When a color is expressed in CIELAB (L*a*b*), L* defines lightness, a* denotes the red/green value ((+a=red, −a=green), b* the yellow/blue value ((+b=yellow, −b=blue), C* defines Chroma, and h° defines Hue angle. Chroma describes the vividness or dullness of a color where + is brighter and − is duller. Chroma is also known as saturation. Lightness is difference in lightness/darkness value where + is “lighter” and − is “darker. L* represents the darkest black at L*=0, and the brightest white at L*=100. Hue is an attribute of a color by virtue of which it is discernible as red, green, etc., and which is dependent on its dominant wavelength, and independent of intensity or lightness. The ΔL* is the difference between the max and min L* for the following six angles: Color45as−15, Color45as15, Color45as25, Color45as45, Color45as75, and Color45as110.
Wall thickness at specific locations was measured using an Olympus Magna-Mike® 8600 using a ⅛″ dia. target ball. Three measurements were taken at each location and the mean was calculated to determine the local wall thickness.
The average local wall thickness was determined by determining the local wall thickness as described above across the length of the article or panel and then calculating the mean. The thickness near the shoulder and near the base is excluded from the average local wall thickness.
Total Luminous transmittance is measured using a benchtop sphere spectrophotometer such as a Ci7800 (X-Rite) using D65 illumination. The total luminous transmittance is measured in accordance with ASTM D1003. % Opacity can be calculated from 100−% total luminous transmittance. A region is measured on the outside panel wall is measured 3 times and the average reading is recorded.
Root Mean Square Roughness, Sq, is measured using a 3D Laser Scanning Confocal Microscope such as a Keyence VK-X200 series microscope available from KEYENCE CORPORATION OF AMERICA) which includes a VK-X200K controller and a VK-X210 Measuring Unit.

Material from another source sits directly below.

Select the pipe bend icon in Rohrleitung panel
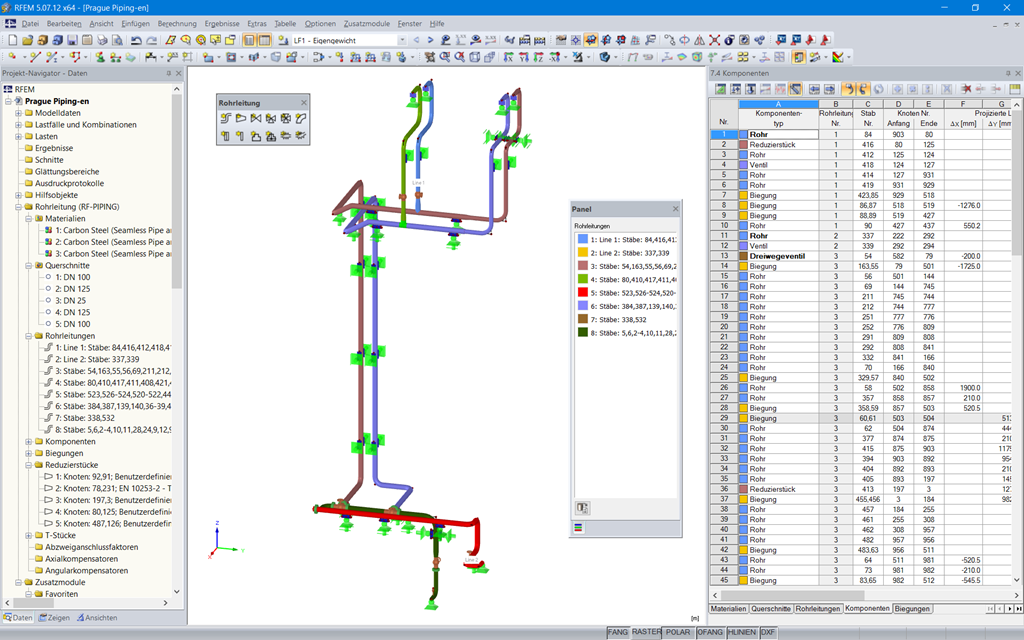[x=301, y=118]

The instrument manufacturer's software, VK Viewer version 2.4.1.0, is used for data collection and the manufacturer's software, Multifile Analyzer version 1.1.14.62 and VK Analyzer version 3.4.0.1, are used for data analysis. The manufacturer's image stitching software, VK Image Stitching version 2.1.0.0, is used. The manufacturer's analysis software is compliant with ISO 25178. The light source used is a semiconductor laser with a wavelength of 408 nm and having a power of about 0.95 mW.
The sample to be analyzed is obtained by cutting a piece of the article that includes the region to be analyzed in a size that can fit the microscope for proper analysis. If the sample is not flat, but is flexible, the sample may be held down on the microscope stage with tape or other means. If, due to the shape, flexibility or other characteristic of the sample, measurements will be more accurate when the sample is not flattened, corrections may be sued, as explained hereinbelow.
The measurement data from the sample is obtained using a 50× objective lens suitable for non-contact profilometry, such as a 50× Nikon CF IC Epi Plan DI Interferometry Objective with a numerical aperture of 0.95. The data is acquired using the acquisition software's “Expert Mode”, with the following parameters set as described he: 1) Height Scan Range is set to encompass the height range of the sample (this can vary from sample to sample depending on the surface topography of each); 2) Z-direction Step Size is set to 0.10 micrometers; 3) Real Peak Detection mode is set to “On”; and 4) Laser Intensity and Detector Gain are optimized for each sample using the autogain feature of the instrument control software. Arrays of 3×3 images are collected and stitched together for each sample resulting in a field of view of 790×575 μm (width×height); lateral resolution was 0.56 μm/pixel.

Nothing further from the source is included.